Each source should include:

- `source_class`: `episode` for Predictive History lectures, `interview` for interview-format appearances.
- `collection`: `episodes` or `interviews`; this controls the public route generated by the compiler.
- `recorded_at`: when the statement was made, if known.
- `published_at`: when the artifact became public.
- `date_precision`: `day`, `month`, `year`, or `unknown`.
- `chronology_status`: `dated` or `needs-date`.

Prefer `recorded_at` when reasoning about what Jiang believed at a time. Use `published_at` when `recorded_at` is unknown, but label precision honestly.

The importer reads raw `metadata.youtube.json` when present. If it is missing, it may try `yt-dlp` by video ID, cache compact metadata into the raw source artifact folder, and use `published_at` for chronology.

## Transcript Timing

When `transcription.json` includes `turns[].words[]`, preserve phrase-level `timed_chunks` inside each clean segment. The transcript page uses those chunks for speech-following highlights.

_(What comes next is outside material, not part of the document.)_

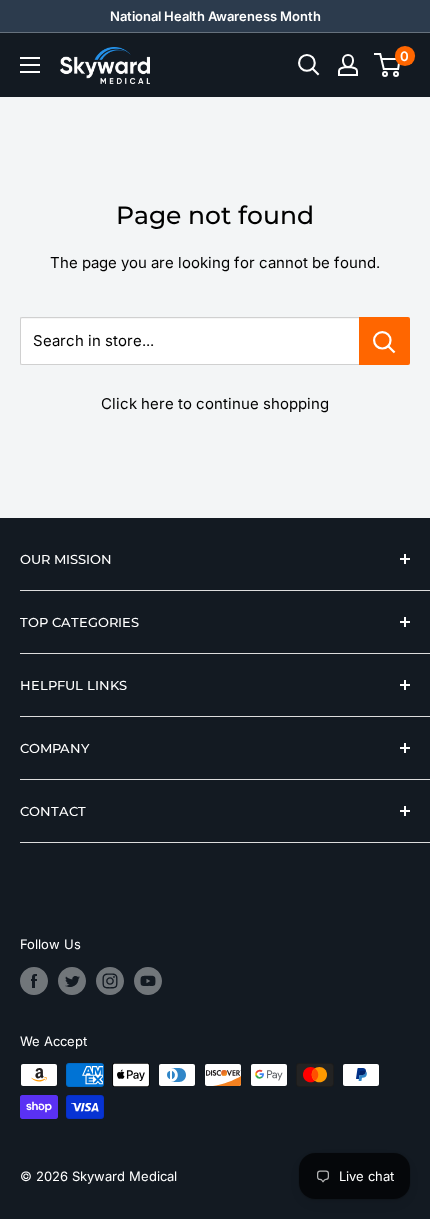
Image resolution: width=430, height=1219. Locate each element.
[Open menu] (30, 65)
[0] (388, 65)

After import, verify when needed:

```bash
node -e "const fs=require('fs');const lines=fs.readFileSync('content/sources/videos/<source-slug>/transcripts/v1/transcript.clean.jsonl','utf8').trim().split('\n').map(JSON.parse);console.log(lines.reduce((s,x)=>s+(x.timed_chunks?.length||0),0))"
```

If this prints `0`, the transcript can still highlight whole segments, but not phrase-by-phrase. Do not fake phrase timing in the website layer.

## Source Refs

Use stable refs:

```text
video:<source-slug>@transcript:v1#seg-0001
```

The importer owns segment IDs and transcript text. It does not decide what is a real interaction, claim, model, glossary item, or public episode argument. Those belong to later skills.

## Boundary

After ingest, hand off to:

- `jiang-transcript-boundary-review` if boundary candidates require decisions,
- `jiang-agent-transcript-pass` for semantic packet outputs,
- `jiang-episode-read-writer` only after semantic bundle and transcript are ready,
- `jiang-canon-promotion` only after proposal and review records exist.